Over-interviewing people is a big problem, and is known collectively as ‘death by committee’. We have witnessed multiple instances of people being interviewed by 6 different people within a business, and some of them may want to hire them, but they are vetoed by 1 or more people. This is a colossal waste of time as they all have different expectations. Businesses should delegate the task of recruitment to one or two individuals who can make decisions on people without fear of making the wrong call or being penalised if that person doesn’t work out. This is often the reason people cannot make a decision and look to other people for validation on the candidate they want to hire. This often leads to numerous people being involved and slowing things down.

Interview process malfunctions

For one reason or another, clients will often completely disregard the advice of their consultant and do whatever they like. They often insist on a process that you immediately know will be extremely challenging and are unwilling to change it. Managing recruitment processes is what we do, we are not trying to rush people, we are trying to make things as streamlined as possible so that companies don’t lose out on people because they move at a glacial speed. At the end of the day, we have the same goal – place the best person in the job.

Once size fits all

Clients often insist on having a once size fits all approach to all recruitment, this is also counterproductive. You might have a process that works really well when hiring an accountant or a project manager, but if you try and apply a similar process when you want to hire a Data Engineer with AWS experience, you will probably not have the same result.

Not trusting the experts

If it takes you any longer than a month to recruit somebody and you can’t figure out why, then find a recruitment consultant with good credentials that can provide evidence of their process working. They will not be the cheapest but you will know why you engaged them when they do a good job.

If you are unimpressed by your recruitment consultant, then find out the reason your business is using them. If it wasn’t your decision, you may find it’s because they are cheap

If you’ve been trying to hire somebody for 4 months and you are struggling to find the right person, then please take the advice of somebody credible that can help you.

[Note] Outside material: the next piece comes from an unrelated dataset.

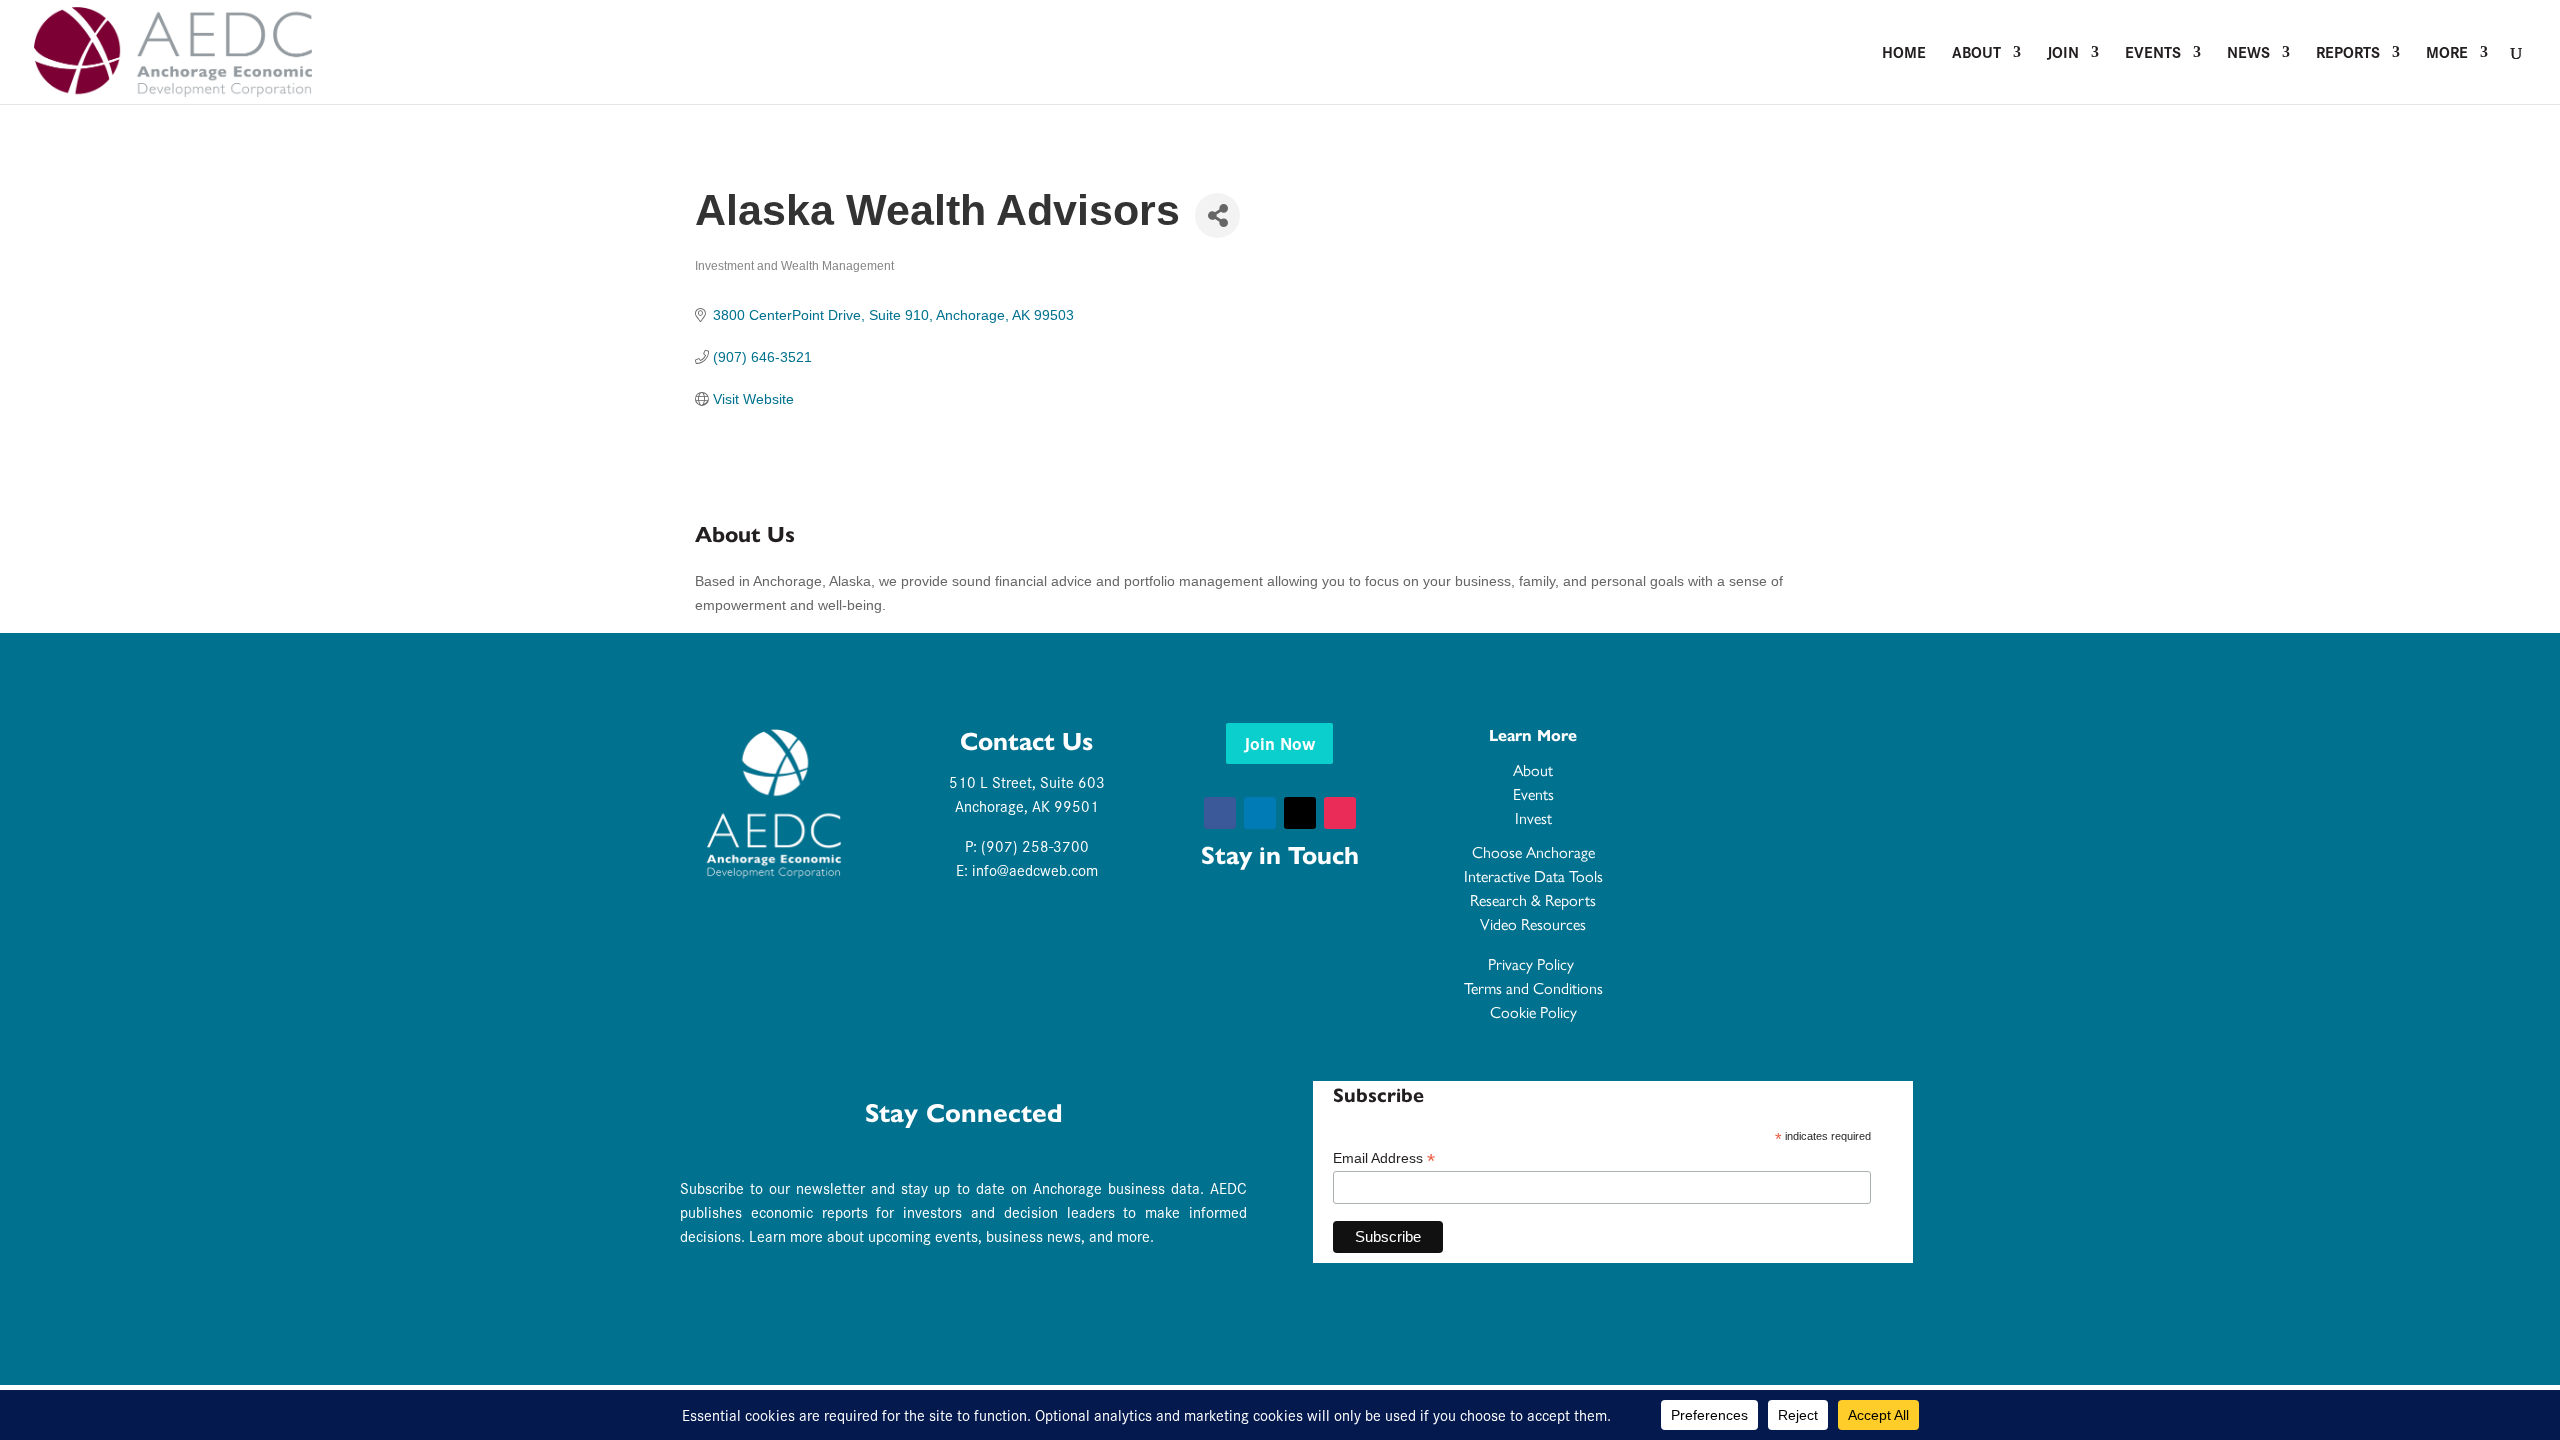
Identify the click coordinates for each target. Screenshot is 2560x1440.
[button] (1220, 813)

If you think you know more than the recruitment consultant you are currently engaging and you don’t want to listen to their advice, then you are using the wrong person. Why would you pay somebody you don’t trust to do a good job? That’s just not good sense.

If you don’t trust the advice given by your consultant, or are feeling unsure of their experience, ask for a testimonial from one of their clients that has successfully recruited somebody through using the process that is being suggested. If they can’t give you evidence of success then feel free to decline that advice, but if they can and you can’t hire anybody then I would suggest giving their advice a try.